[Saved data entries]
========================================================================

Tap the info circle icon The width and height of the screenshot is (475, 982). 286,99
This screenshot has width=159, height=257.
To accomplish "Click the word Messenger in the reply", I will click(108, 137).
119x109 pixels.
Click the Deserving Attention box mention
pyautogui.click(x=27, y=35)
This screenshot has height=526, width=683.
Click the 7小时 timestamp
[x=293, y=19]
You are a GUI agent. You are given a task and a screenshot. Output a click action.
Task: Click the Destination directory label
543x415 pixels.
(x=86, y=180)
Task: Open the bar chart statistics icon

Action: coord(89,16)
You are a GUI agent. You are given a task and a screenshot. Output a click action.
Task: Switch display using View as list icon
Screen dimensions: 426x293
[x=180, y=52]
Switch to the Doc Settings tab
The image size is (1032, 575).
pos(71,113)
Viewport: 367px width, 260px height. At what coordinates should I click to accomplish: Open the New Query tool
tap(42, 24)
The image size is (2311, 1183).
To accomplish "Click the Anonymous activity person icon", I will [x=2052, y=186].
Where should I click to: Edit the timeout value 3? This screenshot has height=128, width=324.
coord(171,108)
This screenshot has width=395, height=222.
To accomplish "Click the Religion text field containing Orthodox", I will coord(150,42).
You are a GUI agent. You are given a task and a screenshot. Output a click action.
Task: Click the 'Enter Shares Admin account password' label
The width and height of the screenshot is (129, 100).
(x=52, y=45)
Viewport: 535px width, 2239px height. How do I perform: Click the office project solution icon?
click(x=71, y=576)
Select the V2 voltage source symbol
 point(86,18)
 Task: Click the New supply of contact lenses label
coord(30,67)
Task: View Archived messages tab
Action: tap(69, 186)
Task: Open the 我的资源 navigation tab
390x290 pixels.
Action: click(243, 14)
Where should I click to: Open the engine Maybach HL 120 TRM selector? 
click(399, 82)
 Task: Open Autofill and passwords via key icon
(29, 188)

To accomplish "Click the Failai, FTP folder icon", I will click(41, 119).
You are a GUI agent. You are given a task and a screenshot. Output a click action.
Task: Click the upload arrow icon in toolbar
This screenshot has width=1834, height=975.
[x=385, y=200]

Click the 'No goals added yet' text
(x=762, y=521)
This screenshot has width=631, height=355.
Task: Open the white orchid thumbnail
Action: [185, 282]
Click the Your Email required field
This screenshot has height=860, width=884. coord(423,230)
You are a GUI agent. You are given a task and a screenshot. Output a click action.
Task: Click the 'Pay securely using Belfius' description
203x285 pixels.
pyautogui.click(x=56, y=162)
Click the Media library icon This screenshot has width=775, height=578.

========================================================================

The answer must be an exact copy of every entry.

> Finished exercise
Tap the info circle icon The width and height of the screenshot is (475, 982). 286,99
This screenshot has width=159, height=257.
To accomplish "Click the word Messenger in the reply", I will click(108, 137).
119x109 pixels.
Click the Deserving Attention box mention
pyautogui.click(x=27, y=35)
This screenshot has height=526, width=683.
Click the 7小时 timestamp
[x=293, y=19]
You are a GUI agent. You are given a task and a screenshot. Output a click action.
Task: Click the Destination directory label
543x415 pixels.
(x=86, y=180)
Task: Open the bar chart statistics icon

Action: coord(89,16)
You are a GUI agent. You are given a task and a screenshot. Output a click action.
Task: Switch display using View as list icon
Screen dimensions: 426x293
[x=180, y=52]
Switch to the Doc Settings tab
The image size is (1032, 575).
pos(71,113)
Viewport: 367px width, 260px height. At what coordinates should I click to accomplish: Open the New Query tool
tap(42, 24)
The image size is (2311, 1183).
To accomplish "Click the Anonymous activity person icon", I will [x=2052, y=186].
Where should I click to: Edit the timeout value 3? This screenshot has height=128, width=324.
coord(171,108)
This screenshot has width=395, height=222.
To accomplish "Click the Religion text field containing Orthodox", I will coord(150,42).
You are a GUI agent. You are given a task and a screenshot. Output a click action.
Task: Click the 'Enter Shares Admin account password' label
The width and height of the screenshot is (129, 100).
(x=52, y=45)
Viewport: 535px width, 2239px height. How do I perform: Click the office project solution icon?
click(x=71, y=576)
Select the V2 voltage source symbol
 point(86,18)
 Task: Click the New supply of contact lenses label
coord(30,67)
Task: View Archived messages tab
Action: tap(69, 186)
Task: Open the 我的资源 navigation tab
390x290 pixels.
Action: click(243, 14)
Where should I click to: Open the engine Maybach HL 120 TRM selector? 
click(399, 82)
 Task: Open Autofill and passwords via key icon
(29, 188)

To accomplish "Click the Failai, FTP folder icon", I will click(41, 119).
You are a GUI agent. You are given a task and a screenshot. Output a click action.
Task: Click the upload arrow icon in toolbar
This screenshot has width=1834, height=975.
[x=385, y=200]

Click the 'No goals added yet' text
(x=762, y=521)
This screenshot has width=631, height=355.
Task: Open the white orchid thumbnail
Action: [185, 282]
Click the Your Email required field
This screenshot has height=860, width=884. coord(423,230)
You are a GUI agent. You are given a task and a screenshot. Output a click action.
Task: Click the 'Pay securely using Belfius' description
203x285 pixels.
pyautogui.click(x=56, y=162)
Click the Media library icon This screenshot has width=775, height=578.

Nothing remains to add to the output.